“What is the best money I can spend in marketing to grow my business?” Without a doubt, this is the question I’m most frequently asked by small business owners. It may seem like a question that is promptly followed by an “it depends” type of answer, however, it’s actually quite easy to pinpoint one tool that is relatively inexpensive, delivers a high ROI and, sadly, is not commonly found in a small businesses’ toolbox. It’s a marketing strategy.
Why is a marketing strategy the most powerful tool for growing business? The straight-forward answer is that a solid marketing strategy will address current challenges and map out paths by which a business can grow in the future. It will audit a business’s brand and message, but isn’t limited to branding alone. Rather, a marketing strategy is a combination of big picture and detail analysis that incorporates a wide range of marketing channels tailored for that business’s industry, market, and budget. The majority of marketing strategies I write for small businesses include a high number of items that can be performed for free by current in-house staff, resulting in a plan that won’t lead to a fortune spent. In fact, a good marketing strategy is an investment in saving money because it targets a business’s efforts and helps avoid waste.
At this point I need to qualify my earlier statement; the best money spent in marketing is a smart marketing strategy written by an experienced marketer on behalf of a specific business, not something sketched out by a rep at a service shop (think printer or web firm) or from a generic, ‘small business strategy’ check list. For a marketing strategy to be truly effective, it needs to be a customized effort involving research, analysis and a careful matching of opportunities with the business’s resources and budget. This can never be a quick or off the shelf effort – a smart marketing strategy takes some time to develop properly. My own typically take less than a month and are generally under $2,000.

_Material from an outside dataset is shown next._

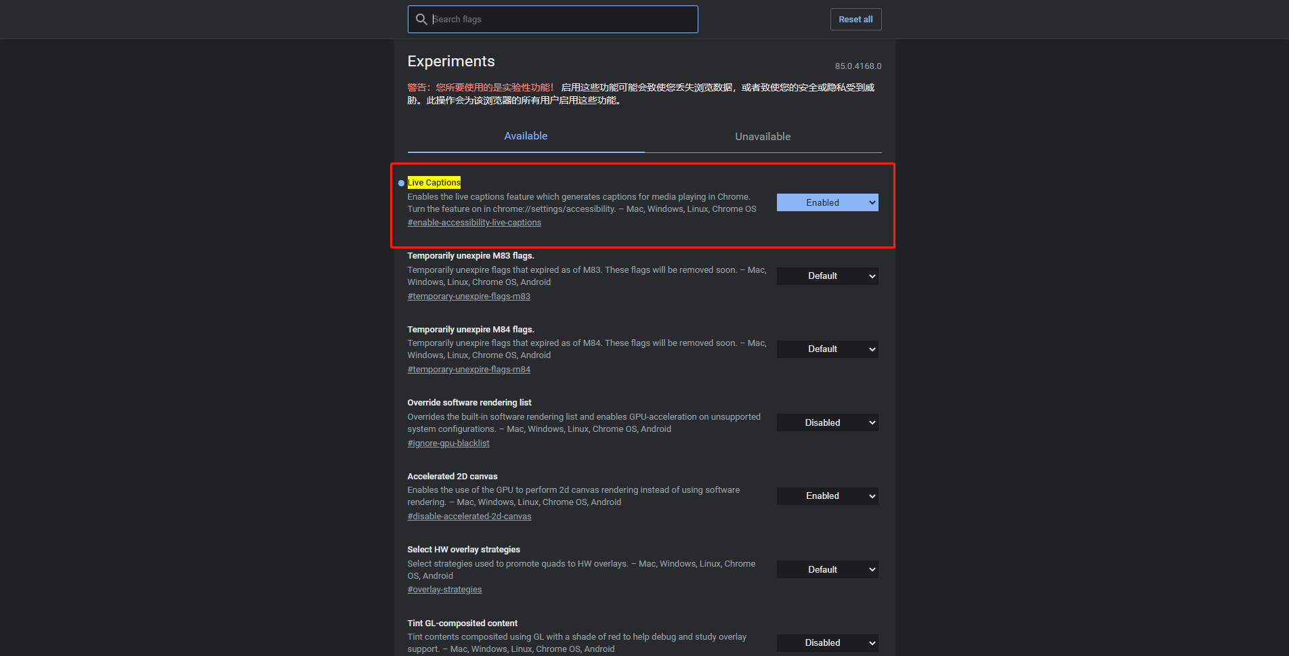Open Temporarily unexpire M83 flags dropdown
The width and height of the screenshot is (1289, 656).
pyautogui.click(x=827, y=276)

It’s important to keep in mind that while a smart marketing strategy won’t force a business beyond its means, it will present a mix of opportunities that meet immediate goals and show paths for growth. A marketing strategy’s advantage is that it paints a picture of a business, highlights who that business is targeting, focuses its marketing budget, and develops a schedule for reaching out to buyers. It accomplishes this in 7 key ways:
1. Develops Brand & Message
A brand is simply a business’s public look and message. Businesses all have the beginning of a brand – an official name – and some have taken steps to identify a logo, tagline, and possibly a general color scheme or style guide. In small businesses, these are often a reflection of the owner’s personal taste rather than an evaluation of the market and targeted buyers (years ago I had a client who chose her corporation’s color scheme from her kitchen wall’s paint chip). They may be a result of a family brainstorming effort or an owner’s flash of inspiration. Sometimes they are geographically influenced or an attempt at gimmickry. The point is that while it’s rare to find a small business that developed its name, logo, and message as the result of true market research, it’s a universal rule that, for good or bad, small businesses will refer to these items as their business’s brand.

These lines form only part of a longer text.